Farewell to Doug and Amanda!
Doug Hemken will retire as an SSCC statistical consultant at the end of September, after a long career during which he enhanced the work of thousands of researchers. Amanda Todd has left SSCC this week to move closer to family. Many of you have had the experience of talking to Amanda at the Help Desk and just knowing your problem will be solved. We wish them both all the best.
Doug’s departure leaves the SSCC with less expertise in SAS and a good bit less expertise in SPSS. (Russell Dimond is now the go-to person for both.) We’d love to teach the remaining SPSS users R or Stata. We’ll also have less capacity for training and statistical consulting in general.
Amanda’s departure will leave just Ryan St. Peters to staff the Help Desk, so we’ve made some changes so he can do that and carry out his other duties. The Help Desk will be available by email, voice mail, and video chat or in-person appointment (i.e. not walk-in or phone) and the hours will be reduced to 9AM-12PM and 1PM-3PM.
SSCC Training
Next week the SSCC’s statistical consultants will teach our core R and Stata workshops. The “Introduction to…” workshops will teach you how the software works and prepare you to excel in classes that use them (including the SSCC’s workshops). The “Data Wrangling in…” workshops will prepare you to do data-driven research.
Data wrangling is the process of taking raw data and putting it in a form that can be analyzed. If you’re not sure you need to take a data wrangling workshop, suppose you were given a data set of individuals living in households and think about whether, and how, you could carry out the following tasks:
- Restructure the data set from one row per household to one row per person.
- Calculate the household income
- Identify the households that contain children
- Combine the data set with one containing one row per county to add county-level variables
If you don’t know how to carry out these kinds of tasks (and want to work with quantitative data in your research) you should take data wrangling. If your plan for carrying them out involves Excel, you should take data wrangling. (Excel is not a tool for research.)
Visit the SSCC’s training page for details and to register.
Summer Tech Update
The Summer Tech Update was carried out on August 10, 2024. During this time, all software was updated to their latest version. A few things to note:
- You’ll need to reinstall your R packages to ensure they’re compatible with the latest R.
- If upgrading Python or Anaconda packages caused problems for your Python code, using a conda environment will ensure that never happens again.

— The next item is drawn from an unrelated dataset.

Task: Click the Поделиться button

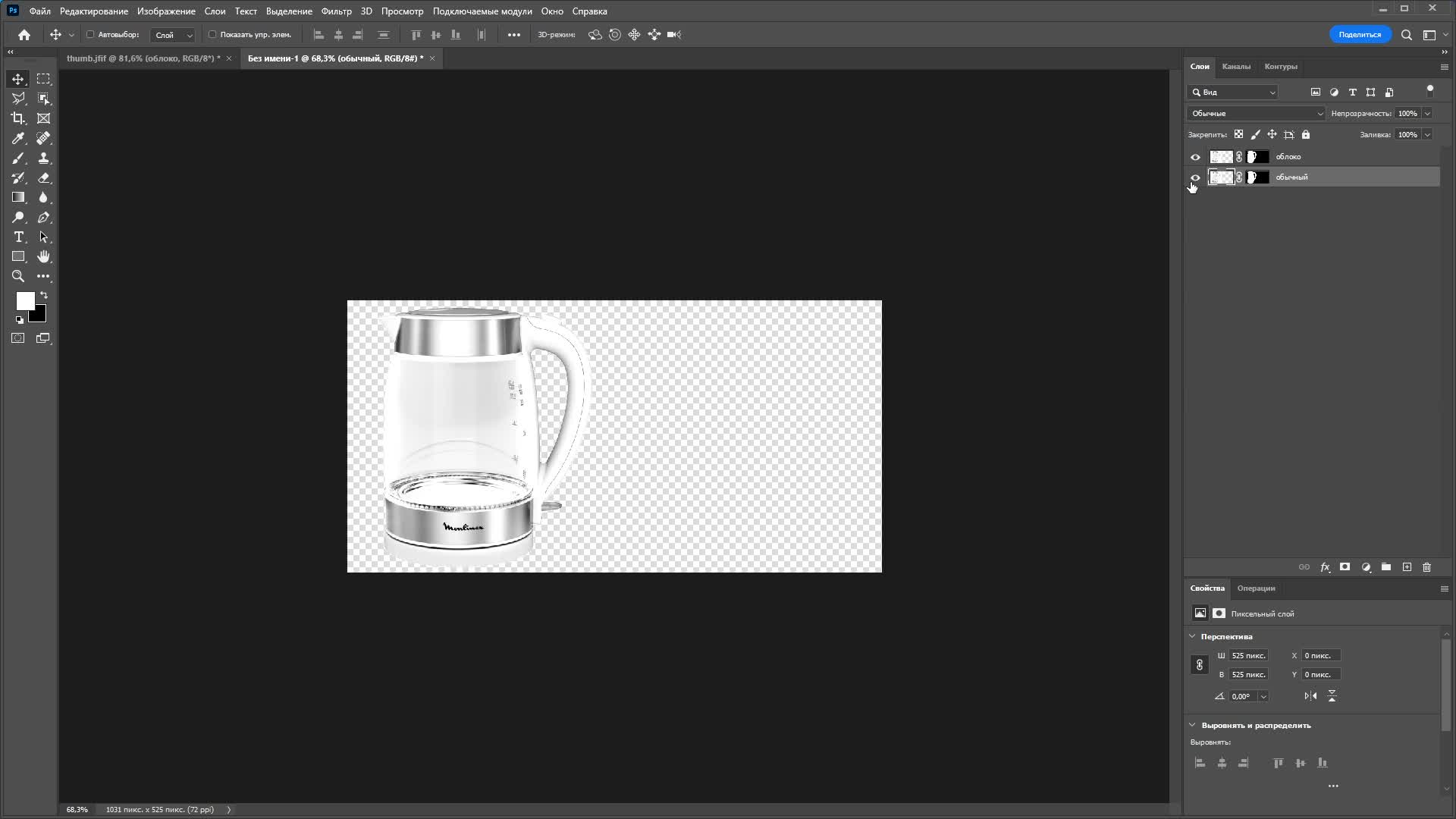Action: pyautogui.click(x=1359, y=34)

- Matlab Parallel Server has changed how clusters are configured. See the documentation for updated instructions (it’s easy).
Slurm is Busy! Now What?
More and more people are learning to use the Slurm cluster, and it’s now common that the cluster is too busy to start new jobs the moment they’re submitted. In the last SSCC News we talked about priorities and how someone who puts hundreds of jobs in the queue will become the lowest priority so you should submit your jobs anyway. This time we’ll focus on how you can get your job to run as soon as possible.

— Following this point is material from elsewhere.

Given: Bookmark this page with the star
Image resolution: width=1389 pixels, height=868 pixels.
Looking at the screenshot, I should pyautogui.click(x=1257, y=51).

- Visit the Slurm Status page and craft your job to fit in the resources available. Your job may run fastest if it gets 128 cores, but if only asking for 100 cores lets it start right now, it will probably get done sooner. Or maybe you’ll find 128 cores are available.

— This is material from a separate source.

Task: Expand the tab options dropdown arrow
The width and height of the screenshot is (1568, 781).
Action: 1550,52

- Be sure not to ask for more resources than you need. Jobs that need the high memory servers (>250GB) are the most likely to have to wait in the queue. (The email you get when your job finishes will tell you how much memory it actually used.) Jobs that use very large numbers of cores may reach a point of diminishing returns.
- Use the short partition if your job will take less than six hours. Some servers only run short jobs.
- Matlab Parallel Server can run workers on multiple servers. We’ve advertised it as a way to run jobs that use more than 128 cores, but it can also take advantage of unused cores on multiple servers to assemble whatever number of cores you need. To use it, you may not need to change anything in your code other than the cluster name.
- Linstat will always start jobs right away, though if it gets busy it will slow down and become much less efficient than Slurm. Use it when you need some computing power right now.
TreeSize Storage Manager
We appreciate the effort so many of you have made to use SSCC disk space more efficiently. One challenge is knowing what is taking up space. Treesize can analyze your disk usage, including on SSCC network drives, so you can focus your efforts to save space where they’ll do the most good. TreeSize is available on the lab computers and Winstat, or you can install it on your Windows computer from SSCC Software Center or the Campus Software Library.
Changes to 4218 and 2470
The computer lab in 4218 Sewell Social Sciences Building is being remodeled into a small teaching space for SSCC training. 2470 Sewell Social Sciences Building will take its place as a place to work, and will be ready for use (with brand-new computers) by the start of the semester. Remember that neither lab will have printers.